Inspiring the young: Most urgent national mission.
With over 65 per cent of its population below the age of 35, India possesses one of the largest and youngest workforces in the world. A UN report titled The Power of 1.8 Billion notes that countries with significant youth populations can accelerate development — but only if they invest deeply in education, health, and the protection of young people’s rights. This promise, however, stands in stark contrast to how youth energy has historically been channelled.
For more than two millennia, societies across the world have drawn upon the courage and stamina of the young largely to strengthen military might. Millions of bright, spirited young people have been used as fuel for wars. Outside the battlefield, too, institutions have often failed to use youth power constructively. Political parties deploy their youth wings not for nation-building but for electoral muscle-breaking up rival meetings, intimidating opponents, and showcasing strength. In the world of business and industry, labour unions frequently rely on young workers to raise fiery slogans, pressure management, or threaten loyal employees to extract concessions.
Even campuses are not immune. Student unions often mobilise large groups to force administrative decisions, and when negotiations fail, vandalism follows ransacking offices, smashing windowpanes, burning buses, and publicly torching effigies of authorities. These repeated cycles of impulsive, unfocused aggression demand serious introspection. Youthful dissent is essential to a democracy, but when passion is misdirected, it becomes a tool of destruction rather than a catalyst for progress.
This raises uncomfortable yet important questions: Are we giving our youth a purpose worth striving for? Are we guiding their energy towards nation-building rather than chaos? Is there truly no alternative to the misuse of youth power? Mahatma Gandhi envisioned young people as catalysts of moral and social transformation-individuals shaped by courage, conviction, discipline, and service. His belief remains profoundly relevant. In today’s digital era, the youth are not just foot soldiers; they are innovators, entrepreneurs, coders, creators, climate warriors, and social reformers. Across India, young people are building start-ups that solve real-world problems, leading movements on mental health, gender equality, and environmental protection, and reshaping the civic landscape through creativity and activism. What they require is not suspicion or surveillance, but support, trust, and principled guidance. History shows that when a nation allows its youth to wander down a path marked by indiscipline, violence, and disrespect, it invites social decay. Youth are like a double-edged sword: capable of dismantling enemies-but equally capable of destabilising their own homeland if provoked, misguided, or misused. If we continue to encourage strikes, vandalism, aggression, and hostility towards teachers and institutions, we risk nurturing a generation that may, unintentionally, help erode the very foundations of the nation they are meant to uplift.

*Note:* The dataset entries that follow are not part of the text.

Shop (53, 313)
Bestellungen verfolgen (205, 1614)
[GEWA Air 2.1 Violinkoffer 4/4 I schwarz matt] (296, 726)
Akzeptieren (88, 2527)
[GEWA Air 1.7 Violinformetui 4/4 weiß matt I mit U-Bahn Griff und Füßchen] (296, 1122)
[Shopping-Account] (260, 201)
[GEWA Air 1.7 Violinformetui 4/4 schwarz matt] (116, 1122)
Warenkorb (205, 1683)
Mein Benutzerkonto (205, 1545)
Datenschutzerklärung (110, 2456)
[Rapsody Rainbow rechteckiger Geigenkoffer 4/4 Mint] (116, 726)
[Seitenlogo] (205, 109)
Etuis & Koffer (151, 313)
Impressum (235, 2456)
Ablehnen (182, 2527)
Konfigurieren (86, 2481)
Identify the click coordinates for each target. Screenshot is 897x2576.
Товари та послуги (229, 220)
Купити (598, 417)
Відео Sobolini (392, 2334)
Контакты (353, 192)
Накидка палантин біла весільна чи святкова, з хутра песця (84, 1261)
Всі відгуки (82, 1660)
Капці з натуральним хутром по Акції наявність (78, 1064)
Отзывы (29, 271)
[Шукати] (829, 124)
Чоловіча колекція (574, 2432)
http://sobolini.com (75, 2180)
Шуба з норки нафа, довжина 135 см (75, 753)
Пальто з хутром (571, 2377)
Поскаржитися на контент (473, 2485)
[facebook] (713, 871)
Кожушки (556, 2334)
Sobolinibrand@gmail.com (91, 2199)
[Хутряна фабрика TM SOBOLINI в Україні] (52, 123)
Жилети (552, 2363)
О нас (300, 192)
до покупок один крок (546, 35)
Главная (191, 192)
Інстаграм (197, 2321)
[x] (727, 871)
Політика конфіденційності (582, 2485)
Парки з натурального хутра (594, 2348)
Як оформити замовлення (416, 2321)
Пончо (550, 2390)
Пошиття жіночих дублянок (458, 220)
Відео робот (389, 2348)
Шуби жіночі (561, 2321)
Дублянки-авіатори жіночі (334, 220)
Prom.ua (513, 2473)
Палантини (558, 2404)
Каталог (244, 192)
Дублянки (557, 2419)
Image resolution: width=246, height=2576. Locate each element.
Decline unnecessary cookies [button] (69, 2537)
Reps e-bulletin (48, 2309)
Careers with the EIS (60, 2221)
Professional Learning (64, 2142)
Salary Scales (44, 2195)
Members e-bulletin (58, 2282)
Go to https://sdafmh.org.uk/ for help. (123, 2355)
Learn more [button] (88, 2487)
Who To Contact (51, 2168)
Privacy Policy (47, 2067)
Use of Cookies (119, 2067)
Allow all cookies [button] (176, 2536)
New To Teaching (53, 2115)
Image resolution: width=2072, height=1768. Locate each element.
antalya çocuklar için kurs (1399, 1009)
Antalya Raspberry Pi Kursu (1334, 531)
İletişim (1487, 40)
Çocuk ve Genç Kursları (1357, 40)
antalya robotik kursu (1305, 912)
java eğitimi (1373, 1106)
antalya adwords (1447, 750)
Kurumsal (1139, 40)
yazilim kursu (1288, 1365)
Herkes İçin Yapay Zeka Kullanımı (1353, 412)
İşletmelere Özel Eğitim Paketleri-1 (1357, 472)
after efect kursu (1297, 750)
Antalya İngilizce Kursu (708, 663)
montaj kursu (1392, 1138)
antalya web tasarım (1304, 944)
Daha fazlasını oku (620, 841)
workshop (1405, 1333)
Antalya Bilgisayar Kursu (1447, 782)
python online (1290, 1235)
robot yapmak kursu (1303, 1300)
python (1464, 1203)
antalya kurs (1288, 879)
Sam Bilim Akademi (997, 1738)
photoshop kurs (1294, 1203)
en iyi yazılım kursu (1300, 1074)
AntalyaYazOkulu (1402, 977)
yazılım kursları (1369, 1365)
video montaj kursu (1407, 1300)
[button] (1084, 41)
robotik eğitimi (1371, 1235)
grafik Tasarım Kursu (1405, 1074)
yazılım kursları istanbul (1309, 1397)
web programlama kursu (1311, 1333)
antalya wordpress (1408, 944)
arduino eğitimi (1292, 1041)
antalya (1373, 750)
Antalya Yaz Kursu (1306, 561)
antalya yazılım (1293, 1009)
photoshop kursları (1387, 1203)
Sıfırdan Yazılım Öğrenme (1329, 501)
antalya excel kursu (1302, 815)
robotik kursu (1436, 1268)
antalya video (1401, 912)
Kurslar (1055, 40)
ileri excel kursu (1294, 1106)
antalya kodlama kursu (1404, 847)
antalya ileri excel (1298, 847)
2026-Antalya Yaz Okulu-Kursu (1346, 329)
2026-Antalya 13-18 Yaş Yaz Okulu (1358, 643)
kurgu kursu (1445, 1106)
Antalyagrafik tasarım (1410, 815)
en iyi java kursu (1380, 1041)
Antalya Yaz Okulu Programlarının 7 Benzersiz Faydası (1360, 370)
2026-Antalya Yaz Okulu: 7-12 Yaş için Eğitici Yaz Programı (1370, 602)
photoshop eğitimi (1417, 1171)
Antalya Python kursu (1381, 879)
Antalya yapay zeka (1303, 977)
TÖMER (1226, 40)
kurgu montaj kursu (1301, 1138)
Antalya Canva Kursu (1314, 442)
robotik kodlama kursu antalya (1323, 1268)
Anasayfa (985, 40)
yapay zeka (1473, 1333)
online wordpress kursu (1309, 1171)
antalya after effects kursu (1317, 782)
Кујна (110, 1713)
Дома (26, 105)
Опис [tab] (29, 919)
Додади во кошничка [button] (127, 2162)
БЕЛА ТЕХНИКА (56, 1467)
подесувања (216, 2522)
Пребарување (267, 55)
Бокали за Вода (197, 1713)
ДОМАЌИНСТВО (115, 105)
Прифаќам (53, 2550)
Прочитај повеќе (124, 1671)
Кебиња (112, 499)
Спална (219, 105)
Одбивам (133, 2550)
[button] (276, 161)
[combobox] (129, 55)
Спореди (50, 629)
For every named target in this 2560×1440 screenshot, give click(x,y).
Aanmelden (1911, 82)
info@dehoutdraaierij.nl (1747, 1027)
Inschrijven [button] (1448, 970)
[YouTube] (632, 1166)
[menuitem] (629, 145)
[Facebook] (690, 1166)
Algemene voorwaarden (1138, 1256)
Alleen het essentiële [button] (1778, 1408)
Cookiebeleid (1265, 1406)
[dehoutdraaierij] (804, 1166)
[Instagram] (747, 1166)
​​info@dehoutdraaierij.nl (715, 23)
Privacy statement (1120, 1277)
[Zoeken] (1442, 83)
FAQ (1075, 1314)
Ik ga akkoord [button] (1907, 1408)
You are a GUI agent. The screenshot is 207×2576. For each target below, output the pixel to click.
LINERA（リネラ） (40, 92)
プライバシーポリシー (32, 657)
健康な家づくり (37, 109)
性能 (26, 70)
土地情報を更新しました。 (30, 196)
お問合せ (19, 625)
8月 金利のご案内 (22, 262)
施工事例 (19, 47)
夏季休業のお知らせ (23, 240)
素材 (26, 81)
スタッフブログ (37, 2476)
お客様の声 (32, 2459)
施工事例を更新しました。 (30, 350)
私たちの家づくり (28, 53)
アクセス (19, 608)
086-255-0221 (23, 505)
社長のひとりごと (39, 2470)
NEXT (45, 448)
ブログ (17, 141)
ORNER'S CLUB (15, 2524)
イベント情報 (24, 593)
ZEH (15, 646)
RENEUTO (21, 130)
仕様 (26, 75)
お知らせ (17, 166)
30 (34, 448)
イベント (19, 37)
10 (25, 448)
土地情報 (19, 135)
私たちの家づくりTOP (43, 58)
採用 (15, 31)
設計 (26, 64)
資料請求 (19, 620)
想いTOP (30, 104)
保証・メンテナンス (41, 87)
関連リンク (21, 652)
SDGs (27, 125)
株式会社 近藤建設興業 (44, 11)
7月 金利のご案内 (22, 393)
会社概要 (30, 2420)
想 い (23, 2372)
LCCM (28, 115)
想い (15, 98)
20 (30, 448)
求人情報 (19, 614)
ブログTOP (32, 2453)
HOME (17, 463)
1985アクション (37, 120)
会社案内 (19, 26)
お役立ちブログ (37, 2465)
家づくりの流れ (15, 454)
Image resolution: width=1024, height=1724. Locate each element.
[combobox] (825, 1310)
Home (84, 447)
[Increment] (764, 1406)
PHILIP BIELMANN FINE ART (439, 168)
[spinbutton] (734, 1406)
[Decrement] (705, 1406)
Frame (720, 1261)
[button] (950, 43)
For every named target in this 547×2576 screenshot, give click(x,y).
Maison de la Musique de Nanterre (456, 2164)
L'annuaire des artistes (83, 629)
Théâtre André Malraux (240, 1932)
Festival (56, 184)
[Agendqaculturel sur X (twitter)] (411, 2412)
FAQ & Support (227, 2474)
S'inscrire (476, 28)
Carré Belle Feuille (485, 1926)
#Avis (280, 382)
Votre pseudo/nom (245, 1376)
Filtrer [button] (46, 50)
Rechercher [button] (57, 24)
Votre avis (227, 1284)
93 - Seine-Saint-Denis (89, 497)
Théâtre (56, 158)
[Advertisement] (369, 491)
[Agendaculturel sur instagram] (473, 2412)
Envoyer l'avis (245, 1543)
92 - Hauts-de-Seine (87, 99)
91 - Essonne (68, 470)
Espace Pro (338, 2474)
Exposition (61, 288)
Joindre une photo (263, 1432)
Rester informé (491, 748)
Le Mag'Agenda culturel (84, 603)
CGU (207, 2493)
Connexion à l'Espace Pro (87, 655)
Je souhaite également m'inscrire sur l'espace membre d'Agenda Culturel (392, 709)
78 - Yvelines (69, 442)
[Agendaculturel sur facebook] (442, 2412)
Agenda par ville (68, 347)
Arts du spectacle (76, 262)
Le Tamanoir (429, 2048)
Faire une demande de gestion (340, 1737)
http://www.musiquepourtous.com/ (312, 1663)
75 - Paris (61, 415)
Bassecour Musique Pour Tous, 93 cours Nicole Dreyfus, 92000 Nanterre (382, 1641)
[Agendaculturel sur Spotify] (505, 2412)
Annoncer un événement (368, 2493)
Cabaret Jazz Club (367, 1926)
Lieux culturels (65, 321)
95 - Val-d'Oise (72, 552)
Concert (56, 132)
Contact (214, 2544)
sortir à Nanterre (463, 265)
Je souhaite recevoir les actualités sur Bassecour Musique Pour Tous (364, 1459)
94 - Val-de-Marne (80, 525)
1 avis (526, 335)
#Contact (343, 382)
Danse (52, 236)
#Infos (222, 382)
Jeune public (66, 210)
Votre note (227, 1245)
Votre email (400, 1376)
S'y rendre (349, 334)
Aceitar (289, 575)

Today, India stands at a critical intersection of opportunity and responsibility. Parents, educators, leaders, and communities must work together to cultivate not just ambition but character; not just skills but compassion; not just energy but ethical purpose. The task is immense, but the reward is immeasurable: strengthening the nation’s soul. Let us recognise that our youth are partners of today and builders of a more resilient India.